Defending champion Langer, eyeing a fourth Senior Open title, carded a 67, one lower than Jimenez, while Watson just missed out on shooting his age with a flawless 69.

It has been 34 years since Watson and Langer played together in an Open at St Andrews, but it was as if time had stood still yesterday as they reminisced over the joint second-place finish behind Seve Ballesteros in 1984.

Langer said: “It’s always a pleasure playing with Tom. He’s a great gentleman and a fantastic player and I think we fed off each other. I told him on the 18th that he’s still hitting a lot of solid shots and you can see why he won so many titles around the world.

“You can always learn from him. He’s a fantastic wind player and he’s got a great mind. He never gets down on himself and is always very positive.”

Watson reflected: “I’m happy with that. I played a lot of quality shots, my favourite being my 3-iron on 17 when I hit it exactly 200 yards to the top of the table, which is a great accomplishment at the Road Hole.

“I had no shanks or three putts to finish, unlike my last round here in the Open and I had a putt from 25 feet at the last to shoot my age and left it short.

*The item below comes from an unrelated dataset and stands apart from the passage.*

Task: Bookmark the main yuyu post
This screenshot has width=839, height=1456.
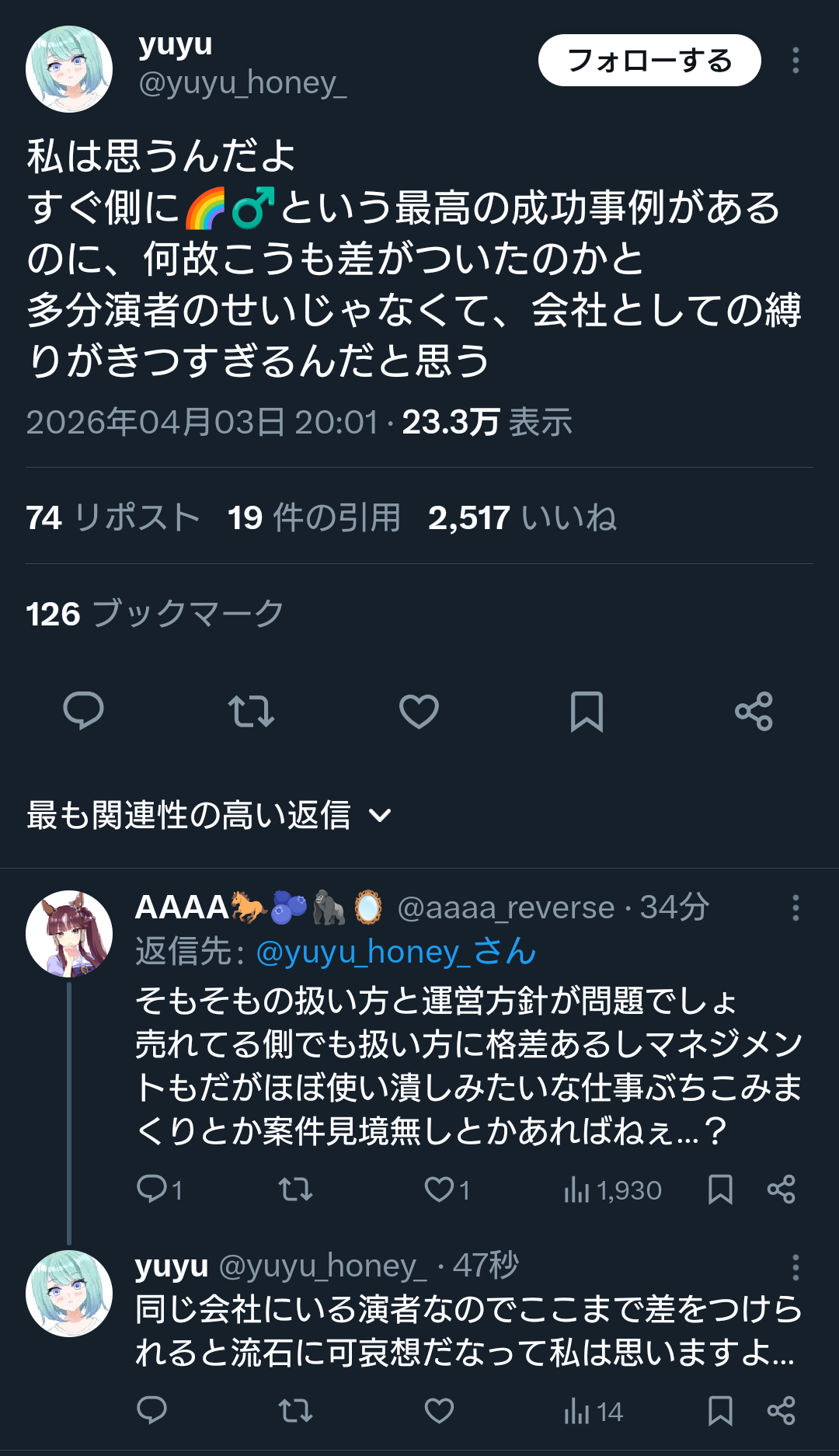Action: pyautogui.click(x=587, y=711)
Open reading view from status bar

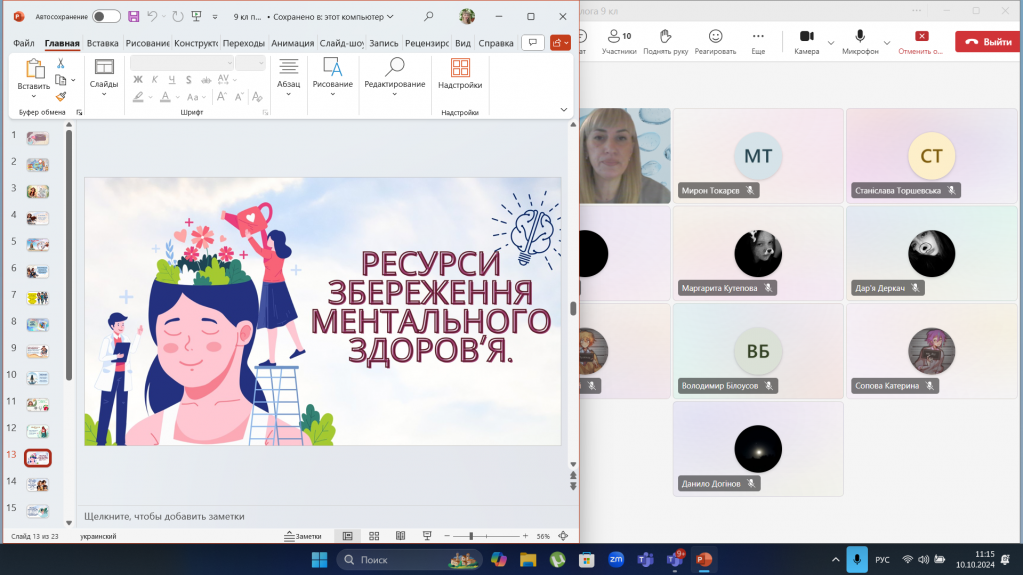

“I’ve been practising my chipping and long putts from 80 feet and I didn’t have a five on the card today for the first time in a couple of decades.”

Having being forced to withdraw from last week’s Open Championship at Carnoustie, American John Daly returned to the fold only 12 days after undergoing a procedure to have bone marrow transferred from his hip into his right knee in an effort to cure a troublesome injury.

It was hardly the best preparation for a return to the scene of his 1995 Open triumph but the 52-year-old American still a managed to register a 69 for a share of 17th place.

He said: “I felt it about the seventh or eighth hole, but my doctor told me it’s going to take two to six weeks for the burning to get out of the hip.”